# START OF PASSAGE TO READ

Why kernel executions in different streams are not parallel?

I just learned stream technique in CUDA, and I tried it. Howerver undesired result returns, namely, the streams are not parallel.

I have a data matrix with size (5,2048), and a kernel to process the matrix.

My plan is to decompose the data in ‘nStreams=4’ sectors and use 4 streams to parallel the kernel execution.

Part of my code is like the following:

int rows = 5;
int cols = 2048;

int blockSize = 32;
int gridSize = (rows*cols) / blockSize;
dim3 block(blockSize);
dim3 grid(gridSize);

int nStreams = 4;    // preparation for streams
cudaStream_t *streams = (cudaStream_t *)malloc(nStreams * sizeof(cudaStream_t));
for(int ii=0;ii<nStreams;ii++){
    checkCudaErrors(cudaStreamCreate(&streams[ii]));
}

int streamSize = rows * cols / nStreams;
dim3 streamGrid = streamSize/blockSize;

for(int jj=0;jj<nStreams;jj++){
    int offset = jj * streamSize;
    Mykernel<<<streamGrid,block,0,streams[jj]>>>(&d_Data[offset],streamSize);
}    // d_Data is the matrix on gpu

Visual Profiler result shows that 4 different streams are not parallel. Stream 13 is the first to work and stream 16 is the last. There is 12.378us between stream 13 and stream 14. And each kernel execution lasts around 5us. In the line of ‘Runtime API’ above, it says ‘cudaLaunch’.

Could you give me some advice? Thanks!

(I don’t know how to upload pictures in this forum, so I just describe the result in words.)

(1) GPUs are throughput-optimized architectures, not latency optimized. As long as a kernel can fill the machine with work (fully utilize the execution resources), it will not run concurrently with other kernels, as that is likely to reduce throughput. Your kernel configuration indicates that the kernel is large enough to fill the entire GPU, for all currently shipping GPUs. Note that a block size of 32 is rarely the best choice. The sweet spot for block size is typically 128 to 256 threads per block.

# END OF PASSAGE TO READ

TASKS TO CARRY OUT =>
**A.** Copy the passage of the CUDA streams thread from "Why kernel executions" to "process the matrix." word for word.
**B.** Extend the forum thread about kernels in CUDA streams not running in parallel, starting right after its final sentence.

# START OF DATA SECTION

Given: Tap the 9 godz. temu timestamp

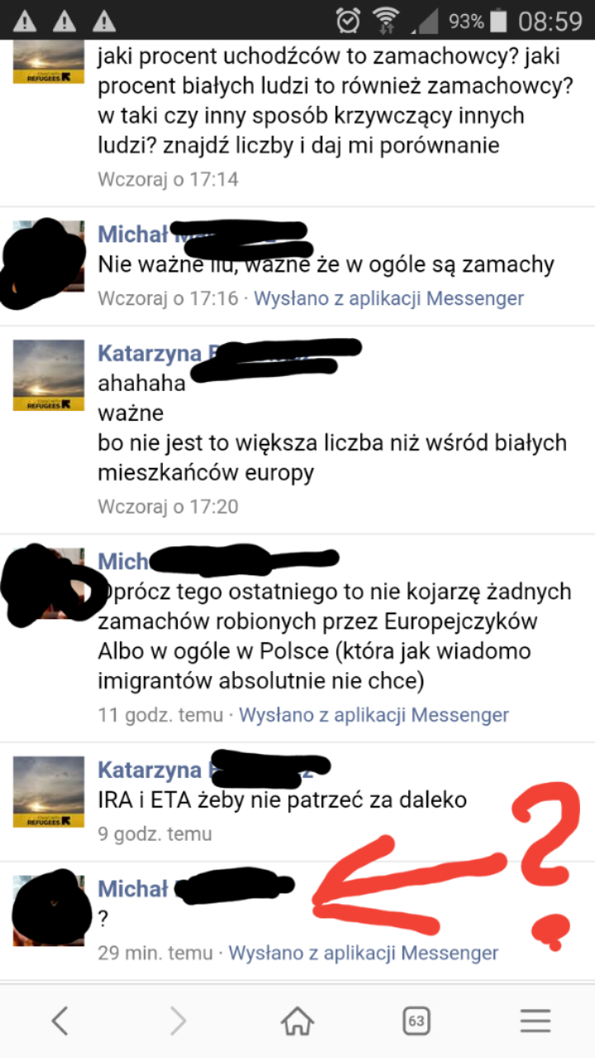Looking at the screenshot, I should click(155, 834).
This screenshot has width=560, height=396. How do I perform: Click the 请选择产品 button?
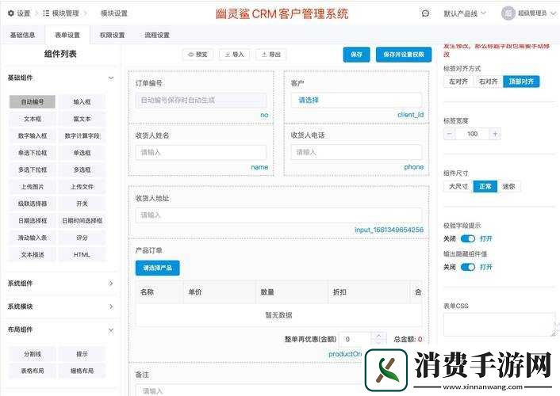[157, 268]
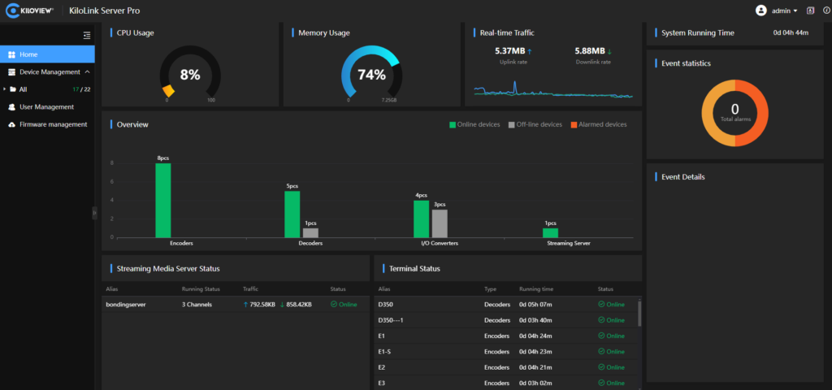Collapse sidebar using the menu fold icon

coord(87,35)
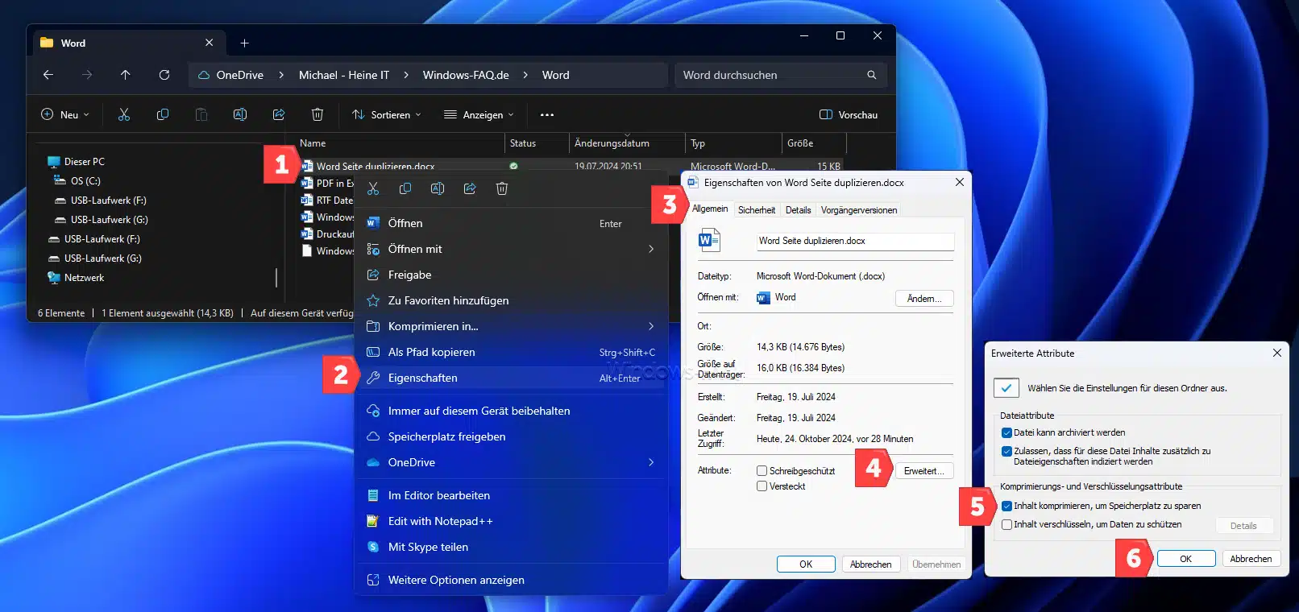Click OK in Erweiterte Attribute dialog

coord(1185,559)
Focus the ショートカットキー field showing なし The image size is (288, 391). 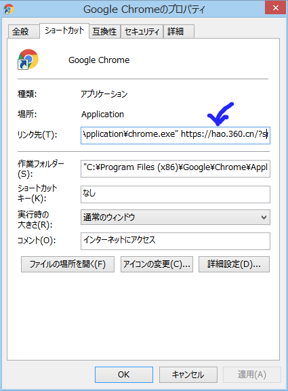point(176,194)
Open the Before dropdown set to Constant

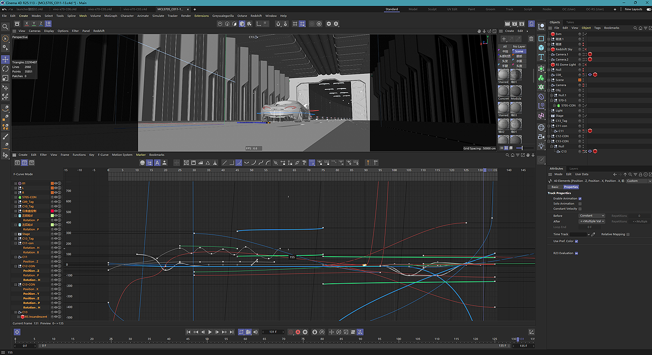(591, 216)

# END OF DATA SECTION

ANSWERS PER TASK =>
**A.**
Why kernel executions in different streams are not parallel?

I just learned stream technique in CUDA, and I tried it. Howerver undesired result returns, namely, the streams are not parallel.

I have a data matrix with size (5,2048), and a kernel to process the matrix.

**B.**
(2) Regardless of GPU or host platform, the minimal overhead of launching a kernel is about 5 microseconds. Since that has been the case for a dozen years, it is reasonable to assume that this is due to hardware limitations (in particular, PCIe latencies) and won’t change anytime soon.

(3) Without knowledge of the specific GPU, host system, and OS environment you used for your experiment it does not make much sense to hypothesize about your other observations. Please note that if you are on a Windows system with the default WDDM driver, you will frequently encounter performance artifacts due to launch batching (a technique the NVIDIA driver uses to overcome the massive latency imposed by the WDDM driver model). This effect may be worse if you use Windows 10, which uses the WDDM 2.x driver model.

Sorry I forgot to provide additional information. My GPU is Tesla M6 and OS is Red Hat Enterprise Linux 7

The answer on your cross-posting is on-target:

[url]c++ - Why kernel executions in different streams are not parallel? - Stack Overflow

CUDA streams do not guarantee concurrent execution. They simply provide the possibility for it. If you fail to meet other requirements of concurrent execution, you will not see concurrency. For example, if one of your kernels “occupies” the GPU, there is no “room” for anything else to run on the GPU.

Essentially what njuffa referred to in his point #1.

Thanks Robert!